Make pathlib extensible

Support for subclassing pathlib.Path was added in 3.12, so this should just work:

class MyPath(pathlib.Path):
    pass

The cost of the check in Path.__new__() is a shame, but unavoidable without breaking APIs as far as I can tell.

1 Like

On POSIX compliant systems, POSIX is the name of the API that’s mostly used to implement the os module, and os.name is “posix”. On Windows systems, Win32 is the name of the API that’s mostly used to implement the os module, but os.name is the name of the base system/kernel, “nt”. On POSIX systems, sys.platform is the name of the base system/kernel, such as “linux” and “darwin”, while on Windows it’s the name of the API, “win32”.

1 Like

Ah I totally missed that Python 3.12 already made pathlib.Path subclassable when I tested my suggested code in Python 3.10.

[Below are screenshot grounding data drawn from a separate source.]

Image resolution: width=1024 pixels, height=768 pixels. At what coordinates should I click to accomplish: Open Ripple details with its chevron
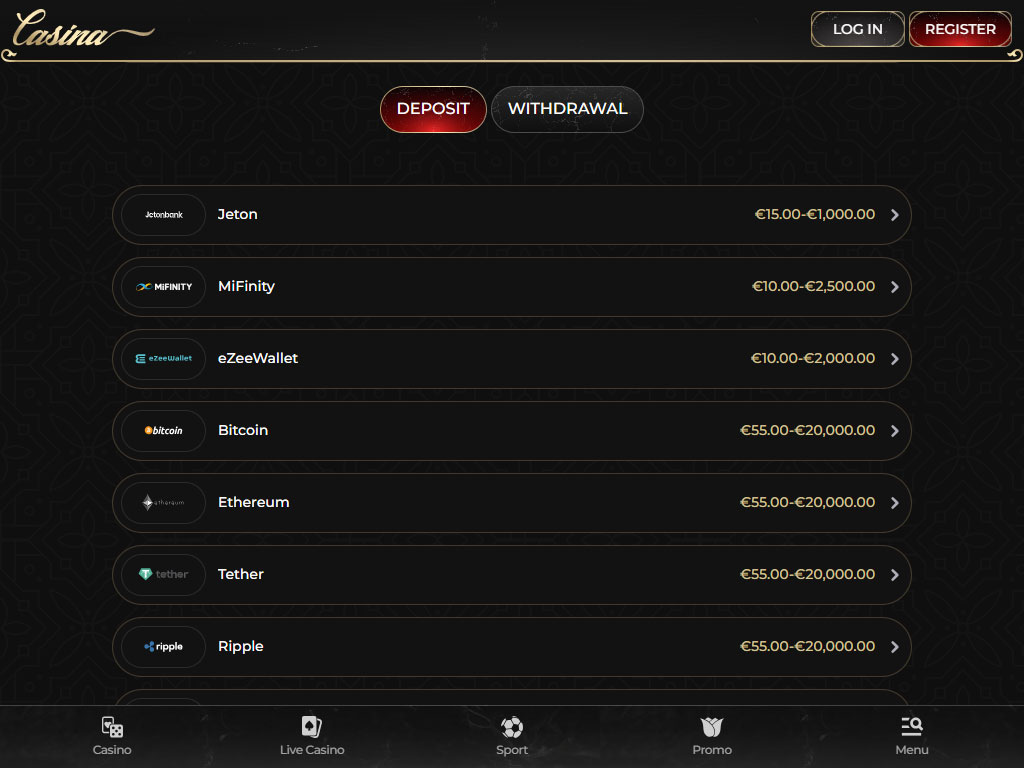click(x=894, y=647)
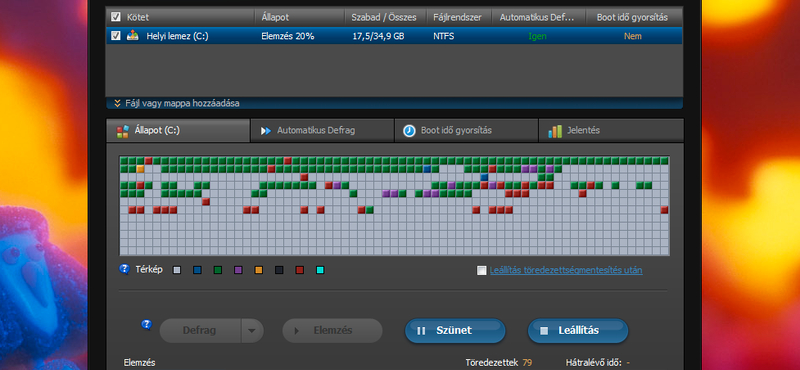Pause analysis with the Szünet button
Screen dimensions: 800x370
tap(455, 331)
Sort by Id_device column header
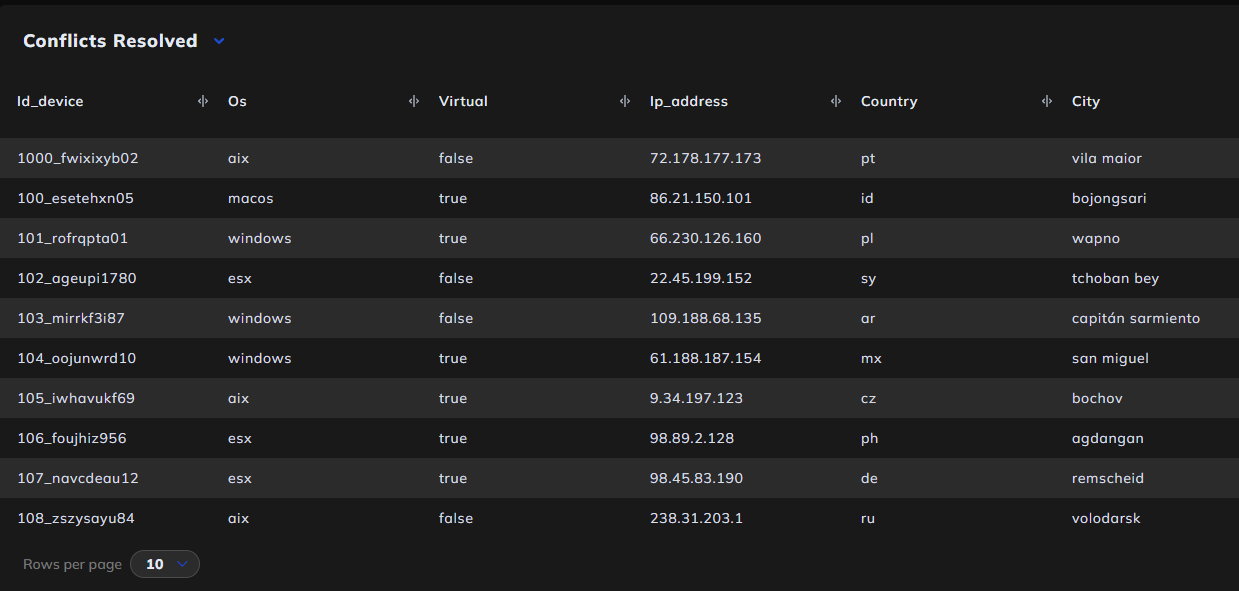 click(x=50, y=101)
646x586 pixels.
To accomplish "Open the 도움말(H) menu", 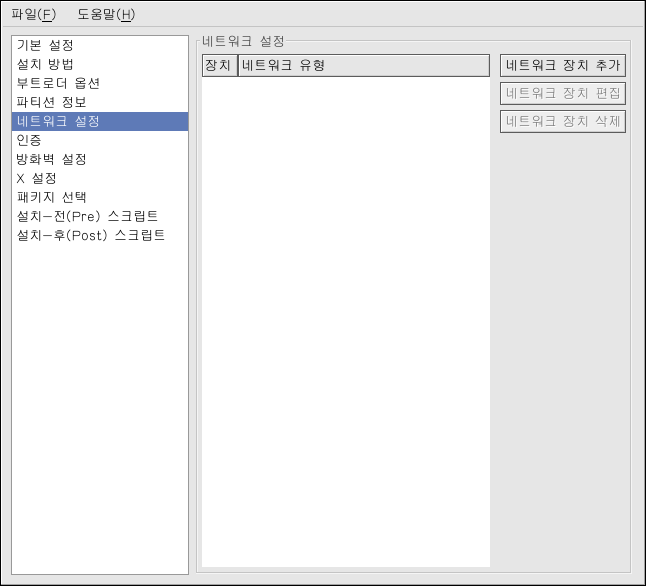I will click(105, 14).
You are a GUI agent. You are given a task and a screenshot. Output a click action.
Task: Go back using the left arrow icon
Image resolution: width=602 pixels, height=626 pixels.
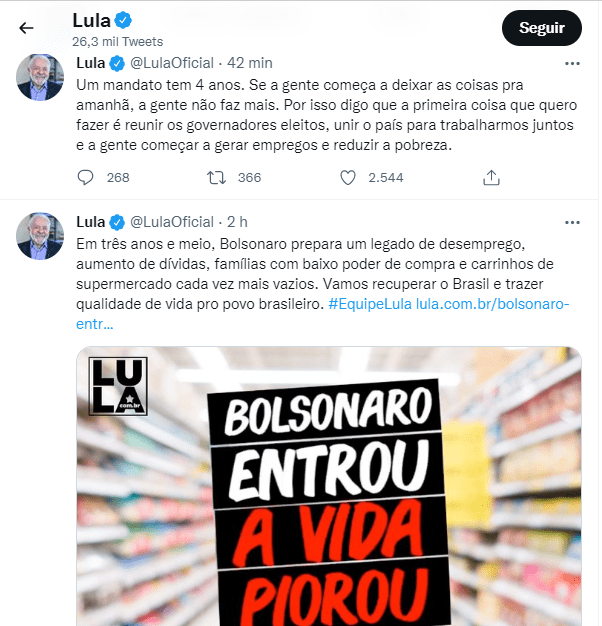(x=26, y=28)
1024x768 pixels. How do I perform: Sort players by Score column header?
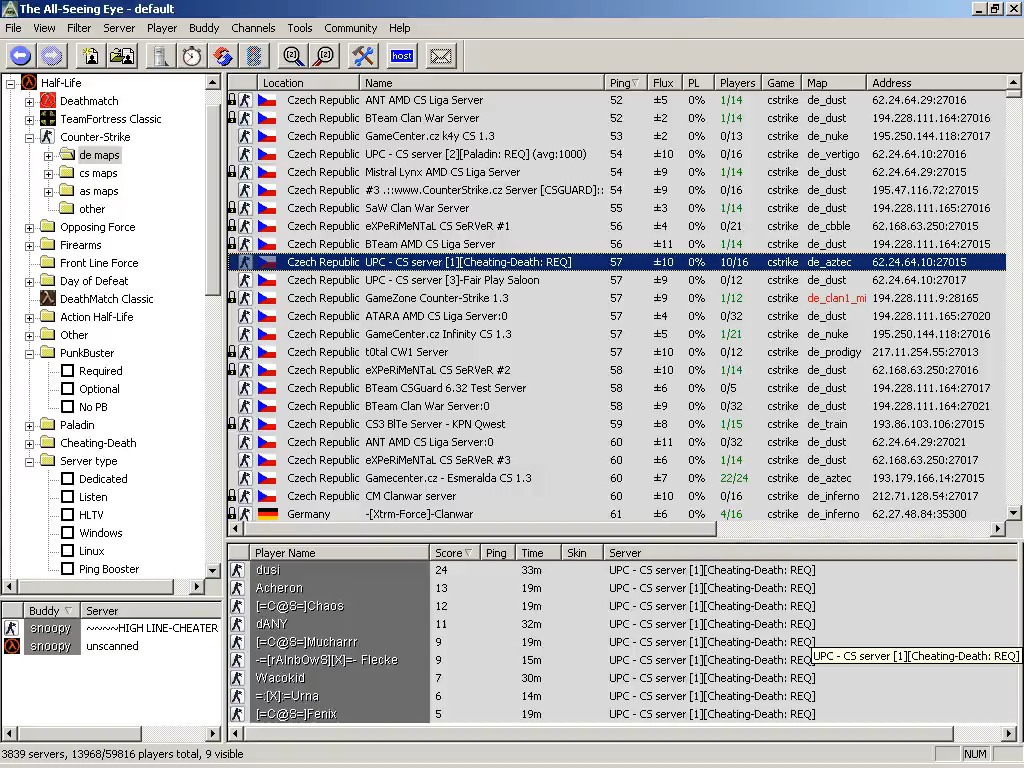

I understand why for backwards compatibility you need to keep the relative class hierarchy as is and the if cls is Path: cls = WindowsPath if os.name == 'nt' else PosixPath check in Path.__new__, and I also like that the new implementation drops the whole _Flavour class by simply reusing os.path.

Thanks for all the good work. :slight_smile:

4 Likes

At many places, functions support filenames, path-like objects and file handles like this:

if hasattr(filename, "read") or hasattr(filename, "write"):
    fp = filename
    closefp = False
elif isinstance(filename, (str, bytes, os.PathLike)):
    fp = open(filename, mode)
    closefp = True

But this code rules real generalized path-objects out. So how should we improve this?

Is it ok, to expect, that any object with a open-method can be used

if hasattr(filename, "read") or hasattr(filename, "write"):
    fp = filename
    closefp = False
elif hasattr(filename, "open"):
    fp = filename.open(mode)
    closefp = True
elif isinstance(filename, (str, bytes, os.PathLike)):
    fp = open(filename, mode)
    closefp = True

or is it better to check for a instance of type PathBase?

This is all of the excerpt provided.